• PROBLEMS TO SOLVE:
**a.** Return, word for word, the passage of the post about migraines and an urgent care visit that begins at the words "I went to Urgent" and stops after "well as I do.".
**b.** Write the next part of the post about migraines and an urgent care visit, picking up after its last sentence.

• DOCUMENT SEGMENT:

• • • • •

I apologize for not being able to write this weekend, as intended. I’ve been suffering a few weeks now, not knowing exactly what was wrong. I hadn’t been exposed to anyone, so I was more in the mindset that maybe my migraine treatment was not working, which can happen. It’s not an exact science and your body can metabolize certain things faster than the next person, but yesterday things got so bad with my migraines that I went back to questioning what was causing my skull and face to hurt so much.
I took my new CGRP drug (Nurtec ODT) and hoped it would help. It made things considerably worse. By the end of the day, my skull was on fire, and I pretty much knew what was wrong. Because I’ve been suffering for weeks, I also knew I needed to see a doctor ASAP.
I went to Urgent Care to be seen, and to avoid any possible Covid exposure in my doctor’s office this coming week because Boston is still seeing an increase in cases and hospitals aren’t very safe. I’m glad I did. For the first time in a long time, going into a new experience with someone I’d never met before, I was treated like a human-being who was not “drug seeking” or trying to be a pain in the ass. I was treated like an intelligent patient who simply wanted to feel better, not worse. In less than an hour, I had my diagnosis, my prescriptions had been sent to the pharmacy, and I was glad I know my body as well as I do.
I will be down for the count for the next ten days, perhaps longer, though, as they chose to run a PCR test on me for Covid, and the results probably won’t be back until the 14th. Suggesting I hunker down for the time-being was a given. Even though I am pretty certain I wasn’t exposed to anyone who is actively ill, the nurse practitioner thought it would be a good idea since I could very well be asymptomatic. I can already feel the first dose of antibiotics working. This one is new to me and hits hard, almost as if it’s telling you, “You are NOT okay. You’re sick and you need to take care of yourself.” This is true.

• • • • •

• GIVEN INFORMATION:
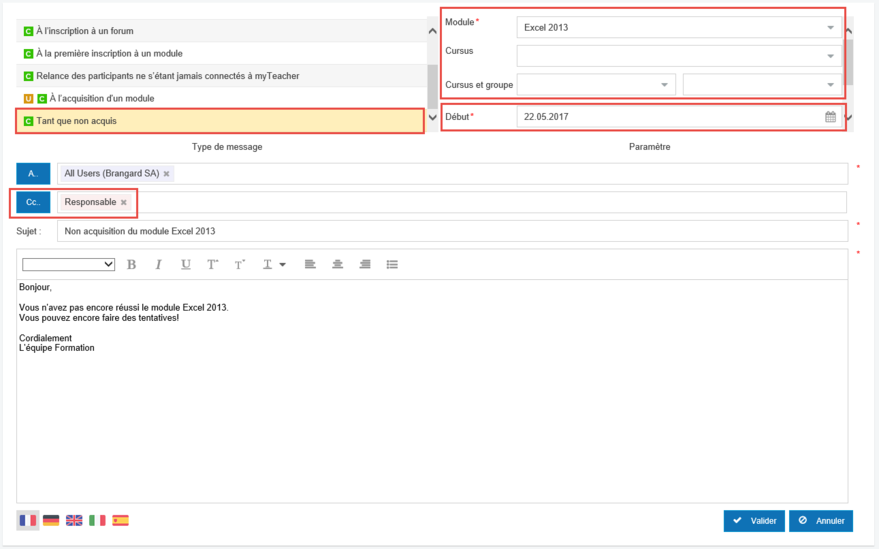Open the font style dropdown in the editor
This screenshot has width=879, height=549.
(68, 265)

• • • • •

• ANSWER LIST:
**a.**
I went to Urgent Care to be seen, and to avoid any possible Covid exposure in my doctor’s office this coming week because Boston is still seeing an increase in cases and hospitals aren’t very safe. I’m glad I did. For the first time in a long time, going into a new experience with someone I’d never met before, I was treated like a human-being who was not “drug seeking” or trying to be a pain in the ass. I was treated like an intelligent patient who simply wanted to feel better, not worse. In less than an hour, I had my diagnosis, my prescriptions had been sent to the pharmacy, and I was glad I know my body as well as I do.

**b.**
I’ve been dealing with so many rough things that when I first started feeling lousy, I attributed it to lack of quality sleep. At one point, during the summer, I was almost convinced I had Covid, except Fibromyalgia patients can experience many of the flu-like symptoms of this particular virus. When I started feeling better two weeks later and had no fever, I didn’t sweat it. I’ve been extremely careful. I am not running a fever. In fact, I’m running at about 95 degrees. I can taste and smell everything far more than one might care to. I’ve mostly had head and an insane amount of face pain, sometimes stemming from my neck (Stress and tension in an arthritic neck is horrendous. I wouldn’t wish this pain on anyone. Add in rain and snow. I wanted to rip my bones right out of my body. My injured foot from January was so bad the other day, I was nearly in tears from the pain.), and this morning I woke up with a sore throat. I am grateful to the person who saw me today because there was a lot of compassion present. I will be informing the company she works for how amazing she was, because everyone deserves to be treated as I was today, but especially as someone who has experienced over a decade of medical trauma, gaslighting, and neglect, it meant the world to me.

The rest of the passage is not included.